>> Begin Entries shown

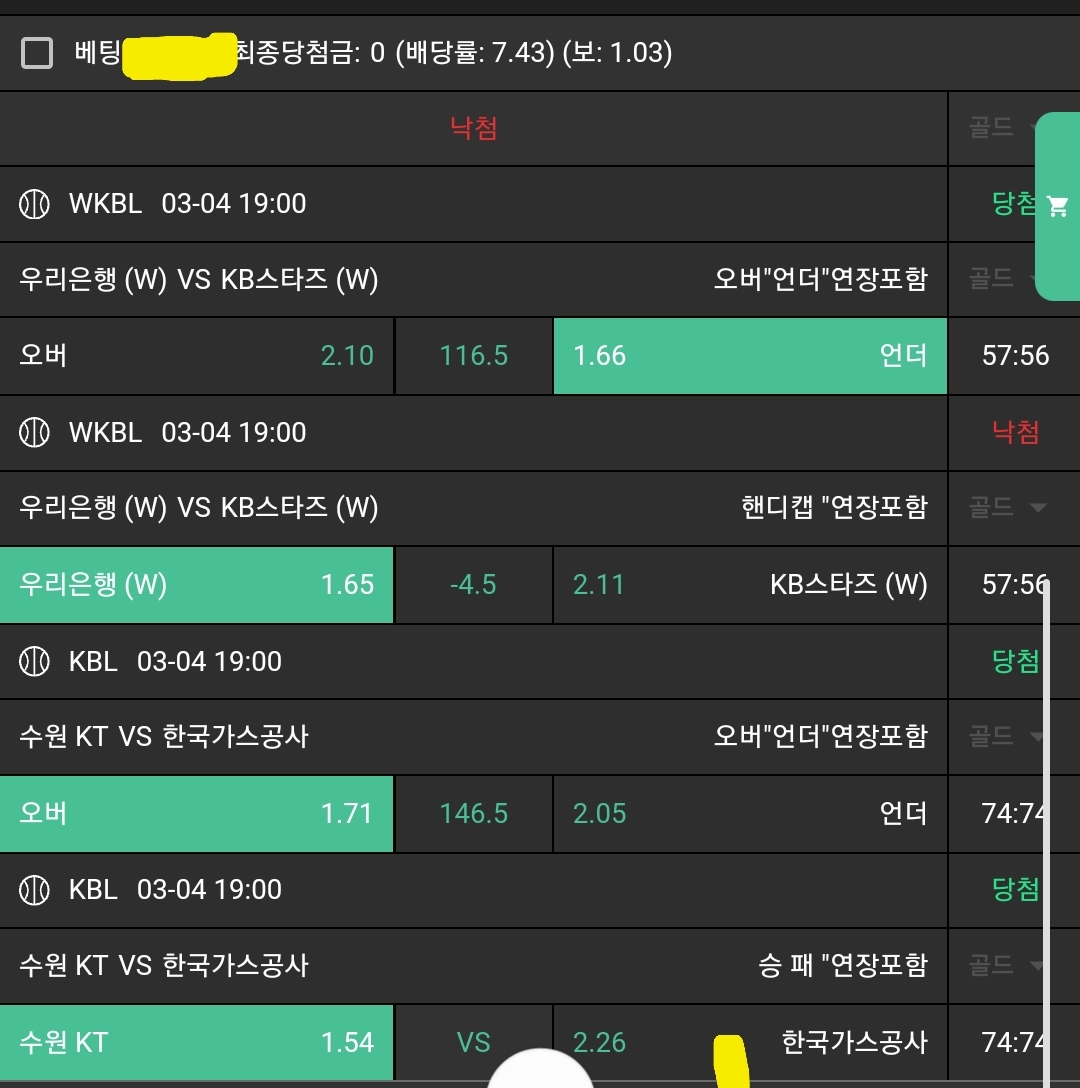
Task: Select 수원 KT to win at 1.54
Action: (x=196, y=1043)
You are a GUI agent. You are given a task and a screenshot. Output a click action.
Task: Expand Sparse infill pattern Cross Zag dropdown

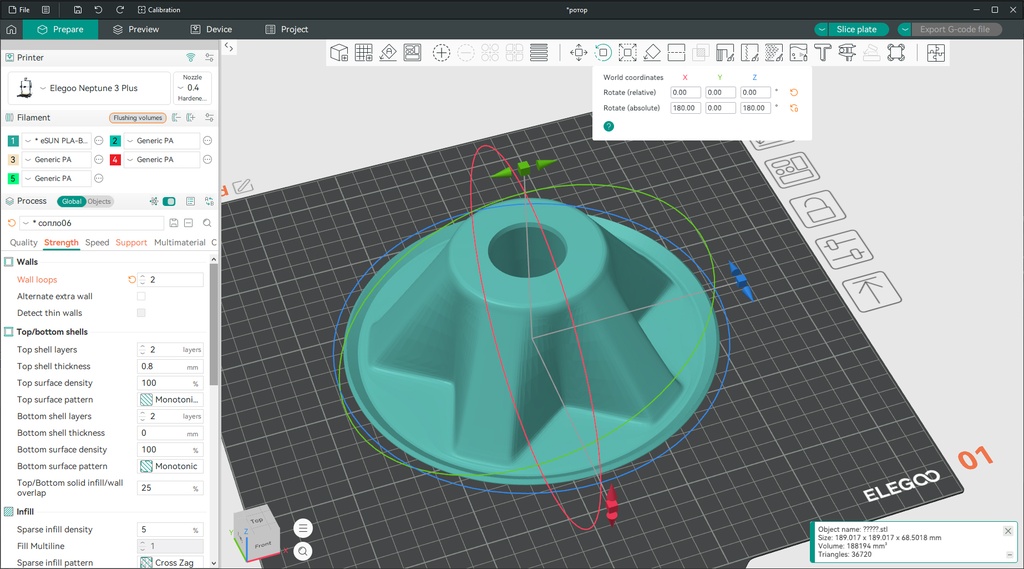coord(170,562)
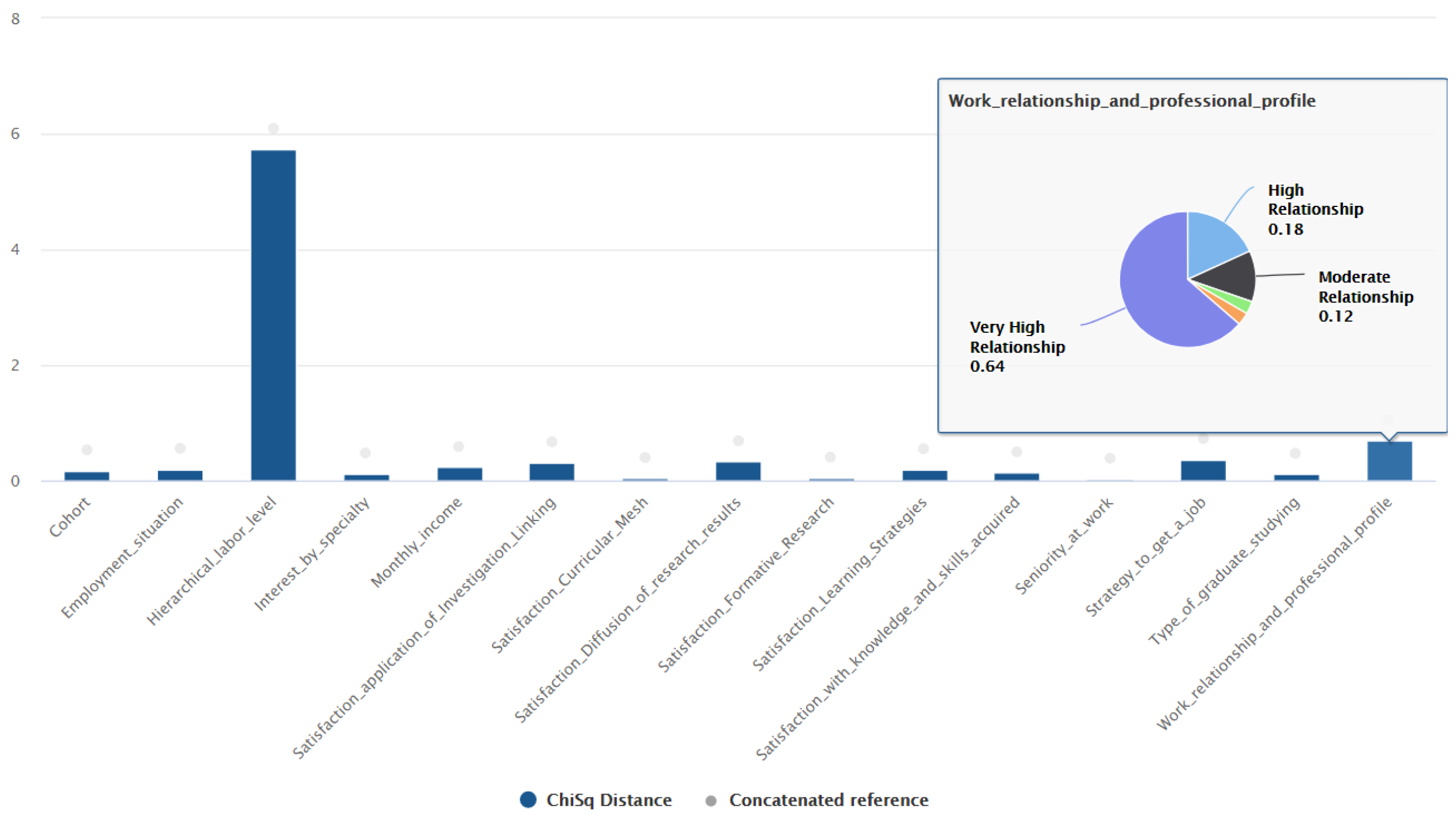Click the Work_relationship_and_professional_profile bar
Viewport: 1456px width, 815px height.
click(1389, 461)
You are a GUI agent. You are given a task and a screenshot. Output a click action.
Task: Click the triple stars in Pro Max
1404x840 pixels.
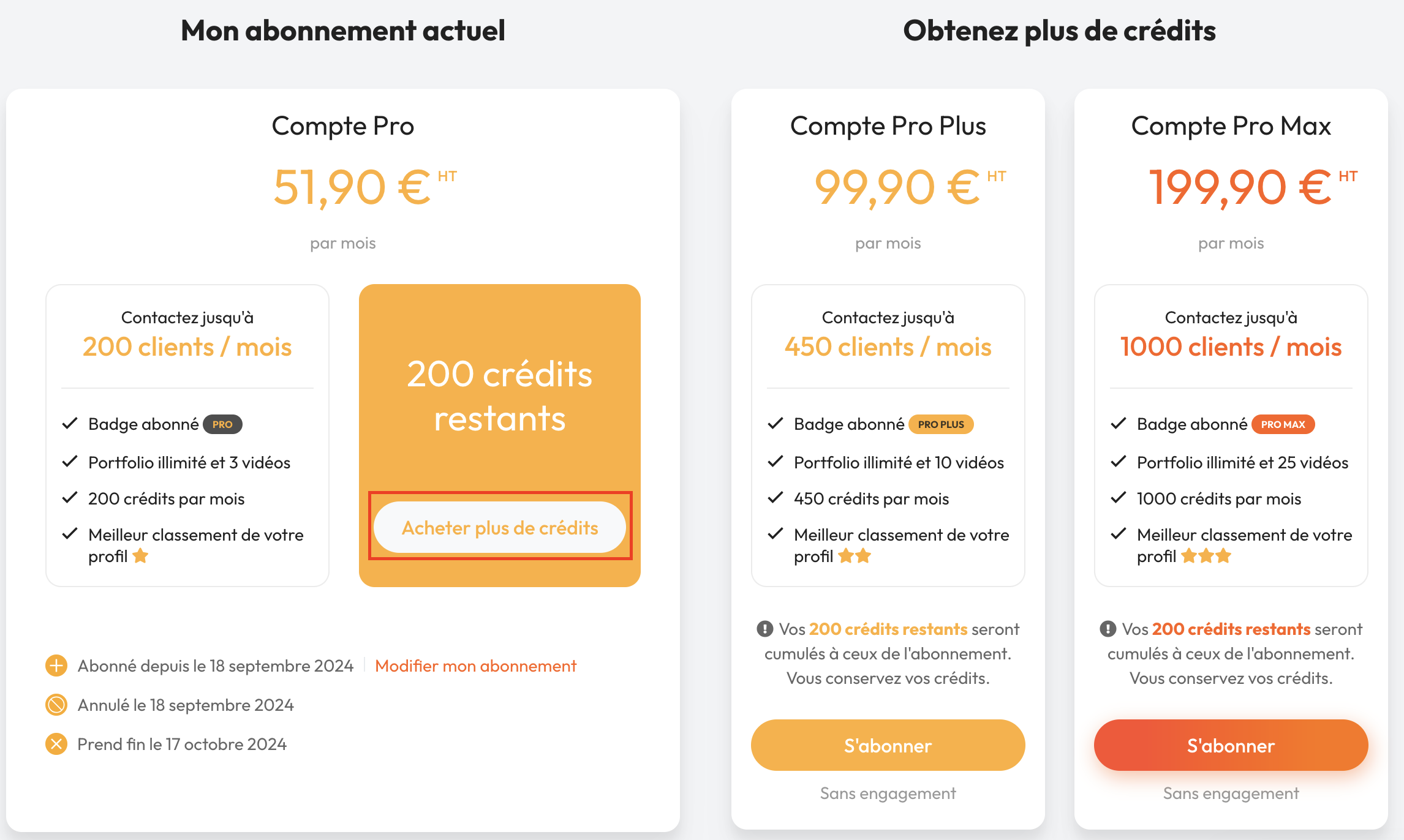pyautogui.click(x=1206, y=556)
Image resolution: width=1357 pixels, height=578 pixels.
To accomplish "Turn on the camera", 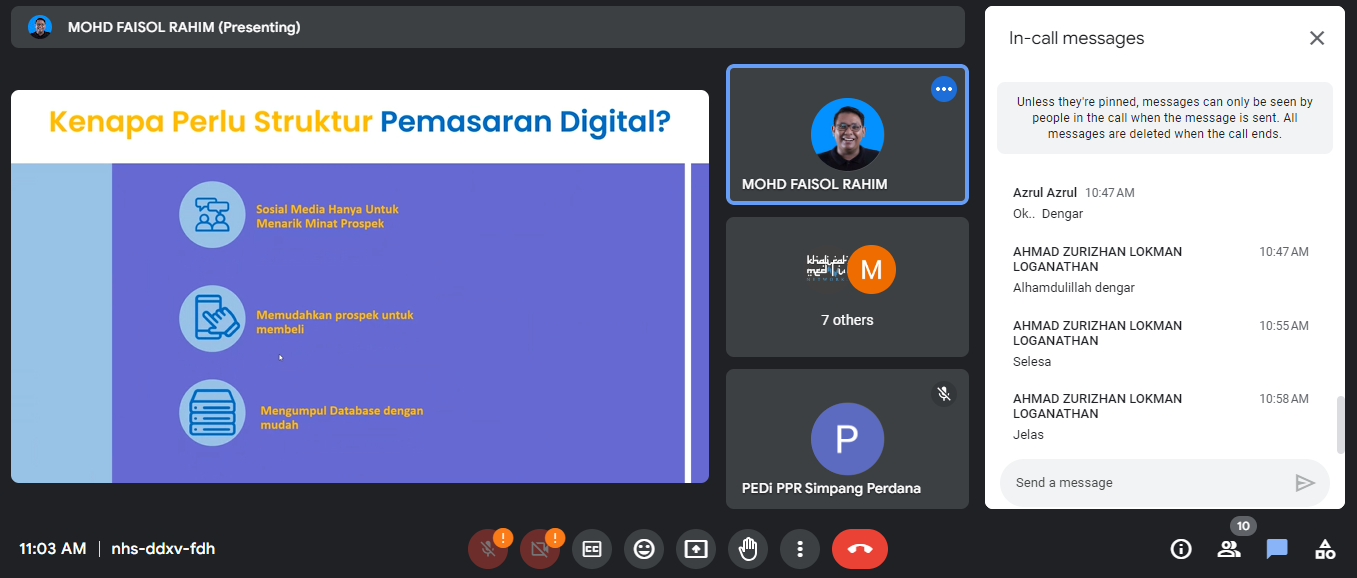I will pos(539,549).
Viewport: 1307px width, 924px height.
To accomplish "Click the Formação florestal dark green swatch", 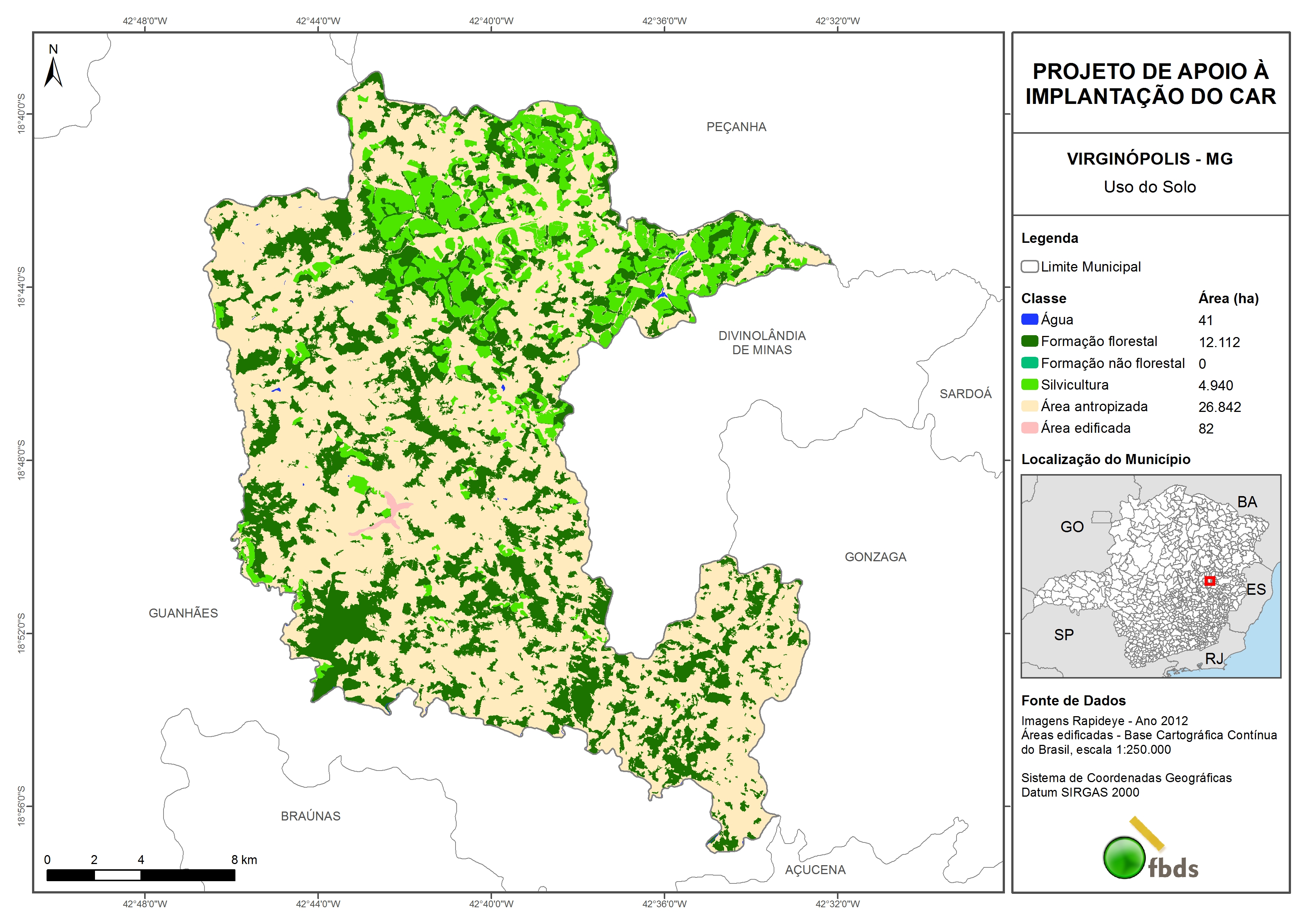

>> End Entries shown

- **What is being asked**
Show each line from the entries above that contains the string "pixels", copying every such line in full.

- **Answer to the exercise**
1404x840 pixels.
Image resolution: width=1357 pixels, height=578 pixels.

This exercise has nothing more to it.